Another possibility is that IRF7^hi and IRF7^lo exacerbation responses converge on a final common pathway to precipitate respiratory symptoms (Fig. 4). For example, CD38 is a receptor with enzymatic activity, which hydrolyses NAD, generating reaction products that modulate calcium signaling. It is expressed on immune and airway smooth muscle cells, and it plays a dual role in asthma by enhancing airway inflammation and contractile responses in smooth muscle (51). FCER1G is a component of the high-affinity IgE receptor. Anti-IgE therapy neutralizes serum IgE, reduces the expression of the high-affinity IgE receptor on dendritic cells and mast cells, and it also reduces the frequency of asthma exacerbations (52, 53). Phospholipases A2 are involved in the generation of eicosanoids from arachidonic acid. Knock-in of human sPLA2 into mice enhances airway inflammation and airway hyperresponsiveness (54). TLR2 is a pattern recognition receptor that acts as a sensor for RV capsid (55). In a mouse model of combined RV and allergen exposure, TLR2 signaling in macrophages was required for the induction of airway inflammation and airway hyperresponsiveness (56). In summary, our data have identified multiple candidate pathways that potentially link IRF7^hi and IRF7^lo exacerbation responses with expression of respiratory symptoms, and these pathways represent logical candidates for future drug development programs.

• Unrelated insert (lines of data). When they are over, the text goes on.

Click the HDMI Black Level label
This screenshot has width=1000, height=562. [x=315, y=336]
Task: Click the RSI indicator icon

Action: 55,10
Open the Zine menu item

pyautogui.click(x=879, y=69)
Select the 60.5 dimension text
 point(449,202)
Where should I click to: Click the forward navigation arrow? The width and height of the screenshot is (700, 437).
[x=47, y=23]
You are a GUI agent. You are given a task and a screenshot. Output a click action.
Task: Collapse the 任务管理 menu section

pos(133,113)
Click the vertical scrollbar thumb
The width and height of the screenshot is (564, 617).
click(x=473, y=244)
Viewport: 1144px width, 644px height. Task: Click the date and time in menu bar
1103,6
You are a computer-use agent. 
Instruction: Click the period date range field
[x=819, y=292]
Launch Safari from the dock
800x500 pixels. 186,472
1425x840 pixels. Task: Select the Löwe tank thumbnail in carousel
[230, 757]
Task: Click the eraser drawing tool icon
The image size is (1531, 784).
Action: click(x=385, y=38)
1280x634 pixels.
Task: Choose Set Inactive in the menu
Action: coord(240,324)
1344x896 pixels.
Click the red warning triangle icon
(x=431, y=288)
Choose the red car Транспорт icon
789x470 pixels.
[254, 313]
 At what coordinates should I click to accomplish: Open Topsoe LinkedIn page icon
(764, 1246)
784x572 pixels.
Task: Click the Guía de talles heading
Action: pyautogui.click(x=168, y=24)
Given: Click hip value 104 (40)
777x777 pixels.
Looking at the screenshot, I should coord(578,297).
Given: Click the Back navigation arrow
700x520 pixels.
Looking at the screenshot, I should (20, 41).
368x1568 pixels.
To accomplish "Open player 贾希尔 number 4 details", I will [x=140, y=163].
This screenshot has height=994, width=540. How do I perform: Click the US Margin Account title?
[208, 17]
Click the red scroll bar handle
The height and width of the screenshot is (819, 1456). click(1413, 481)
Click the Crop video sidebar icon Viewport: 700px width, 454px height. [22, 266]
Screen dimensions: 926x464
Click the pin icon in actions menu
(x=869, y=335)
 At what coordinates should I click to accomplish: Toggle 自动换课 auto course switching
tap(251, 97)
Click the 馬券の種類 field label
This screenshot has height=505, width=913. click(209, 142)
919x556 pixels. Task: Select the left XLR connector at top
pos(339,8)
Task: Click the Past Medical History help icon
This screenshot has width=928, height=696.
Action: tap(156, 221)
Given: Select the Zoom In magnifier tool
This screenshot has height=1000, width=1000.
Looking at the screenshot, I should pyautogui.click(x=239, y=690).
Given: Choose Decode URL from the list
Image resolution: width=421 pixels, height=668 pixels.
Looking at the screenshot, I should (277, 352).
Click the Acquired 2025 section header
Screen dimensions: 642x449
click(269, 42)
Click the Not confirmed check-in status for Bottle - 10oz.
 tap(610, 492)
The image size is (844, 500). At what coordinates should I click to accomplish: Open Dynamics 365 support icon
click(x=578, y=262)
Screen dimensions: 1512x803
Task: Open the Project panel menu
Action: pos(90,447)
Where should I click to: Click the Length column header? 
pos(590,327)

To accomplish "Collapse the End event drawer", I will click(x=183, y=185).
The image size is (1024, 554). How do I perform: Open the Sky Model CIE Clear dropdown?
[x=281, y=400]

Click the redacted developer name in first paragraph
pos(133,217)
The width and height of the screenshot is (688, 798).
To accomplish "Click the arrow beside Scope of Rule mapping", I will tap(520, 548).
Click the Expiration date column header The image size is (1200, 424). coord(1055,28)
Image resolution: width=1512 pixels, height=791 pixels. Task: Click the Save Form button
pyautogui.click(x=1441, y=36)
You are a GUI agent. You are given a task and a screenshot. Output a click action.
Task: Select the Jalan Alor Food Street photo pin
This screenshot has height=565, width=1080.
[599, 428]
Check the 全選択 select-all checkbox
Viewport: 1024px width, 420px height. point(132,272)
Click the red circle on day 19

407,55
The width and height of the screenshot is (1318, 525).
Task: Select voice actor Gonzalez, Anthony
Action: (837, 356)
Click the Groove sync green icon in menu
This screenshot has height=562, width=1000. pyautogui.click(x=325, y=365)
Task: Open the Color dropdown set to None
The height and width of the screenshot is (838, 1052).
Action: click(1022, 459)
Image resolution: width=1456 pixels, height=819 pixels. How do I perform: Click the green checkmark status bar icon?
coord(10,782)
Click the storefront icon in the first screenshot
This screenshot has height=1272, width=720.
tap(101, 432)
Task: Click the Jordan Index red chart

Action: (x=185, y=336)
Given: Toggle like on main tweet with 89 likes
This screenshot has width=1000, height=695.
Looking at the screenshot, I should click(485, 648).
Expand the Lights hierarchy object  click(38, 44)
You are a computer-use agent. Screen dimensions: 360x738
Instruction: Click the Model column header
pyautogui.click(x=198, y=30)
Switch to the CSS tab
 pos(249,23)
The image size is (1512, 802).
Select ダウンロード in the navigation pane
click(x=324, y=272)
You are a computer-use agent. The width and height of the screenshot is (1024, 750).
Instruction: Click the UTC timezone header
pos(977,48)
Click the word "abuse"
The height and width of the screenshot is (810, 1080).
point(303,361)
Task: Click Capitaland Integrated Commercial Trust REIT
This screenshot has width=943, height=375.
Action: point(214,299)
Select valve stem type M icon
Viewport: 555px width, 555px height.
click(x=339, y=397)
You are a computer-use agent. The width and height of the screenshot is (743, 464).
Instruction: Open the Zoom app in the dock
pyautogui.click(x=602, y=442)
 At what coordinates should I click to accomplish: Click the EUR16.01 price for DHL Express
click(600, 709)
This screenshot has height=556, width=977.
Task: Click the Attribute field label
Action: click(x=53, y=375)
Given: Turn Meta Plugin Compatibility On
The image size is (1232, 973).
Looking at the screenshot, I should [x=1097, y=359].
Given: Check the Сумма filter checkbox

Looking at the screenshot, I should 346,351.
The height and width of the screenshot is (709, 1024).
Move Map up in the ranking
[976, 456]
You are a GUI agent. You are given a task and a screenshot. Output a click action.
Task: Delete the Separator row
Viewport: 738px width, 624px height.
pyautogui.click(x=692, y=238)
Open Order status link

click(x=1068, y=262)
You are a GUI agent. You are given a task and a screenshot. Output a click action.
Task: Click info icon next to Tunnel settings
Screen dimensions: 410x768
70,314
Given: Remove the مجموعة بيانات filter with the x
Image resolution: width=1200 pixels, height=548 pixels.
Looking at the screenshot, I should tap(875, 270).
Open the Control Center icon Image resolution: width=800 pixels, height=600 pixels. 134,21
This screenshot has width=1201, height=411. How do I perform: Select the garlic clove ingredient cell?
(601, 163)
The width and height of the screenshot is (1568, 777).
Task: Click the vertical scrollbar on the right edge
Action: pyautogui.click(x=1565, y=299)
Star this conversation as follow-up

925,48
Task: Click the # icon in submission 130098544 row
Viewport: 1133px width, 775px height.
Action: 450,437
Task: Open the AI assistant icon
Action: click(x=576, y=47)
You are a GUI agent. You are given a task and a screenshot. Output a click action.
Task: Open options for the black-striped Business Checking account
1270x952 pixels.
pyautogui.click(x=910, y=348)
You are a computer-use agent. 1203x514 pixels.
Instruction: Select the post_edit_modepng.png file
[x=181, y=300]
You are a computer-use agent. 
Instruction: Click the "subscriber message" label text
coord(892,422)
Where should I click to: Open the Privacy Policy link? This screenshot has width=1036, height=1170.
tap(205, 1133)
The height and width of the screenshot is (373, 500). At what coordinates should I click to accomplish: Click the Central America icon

This study has limitations that should be acknowledged. The expression profiles were derived from nasal swab samples, and it is not known to what extent the data reflect inflammatory mechanisms operating in the lower airways. The nasal swab samples comprised a mixed cell population. Follow-up studies employing focused analyses in isolated cell types or single-cell transcriptomics will be required to dissect the role of specific subpopulations of cells in this disease. The study participants were sampled during natural exacerbations, and it is not possible to control for all of the variables that may potentially impact the data (e.g., age, gender, ethnicity, natural allergen exposure, pathogen strains and combinations, medications). To address this issue, our analysis strategy employed surrogate variable analysis to systematically estimate and adjust the analysis for all sources of hidden biological and/or technical variation. Some of the clinical characteristics associated with IRF7 phenotypes in the discovery cohort did not replicate in the validation cohort. This may be due in part to variations in the demographics and clinical characteristics between the two cohorts as well as the fact that IRF7 phenotypes were defined in the discovery cohort by microarray analysis of a large number of genes, whereas in the validation cohort it was based on qRT-PCR analysis of a restricted gene panel. The use of microarray technology for expression profiling is also a limitation because RNA sequencing can detect a lot more transcripts (57). Finally, although our analyses have characterized gene network patterns underlying exacerbation phenotypes and unveiled candidate molecular drivers of the responses, further studies will be required to dissect the mechanisms that give rise to these phenotypes and drive the expression of respiratory symptoms. Notwithstanding these limitations, our findings demonstrate that exacerbation responses in children are heterogeneous and comprise IRF7^hi versus IRF7^lo molecular phenotypes that determine clinical phenotypes. Future clinical trials targeting the IFN system in this disease should be stratified on the basis of these IRF7 phenotypes.

We thank all the children and families who agreed to take part in the study.

The authors have no financial conflicts of interest.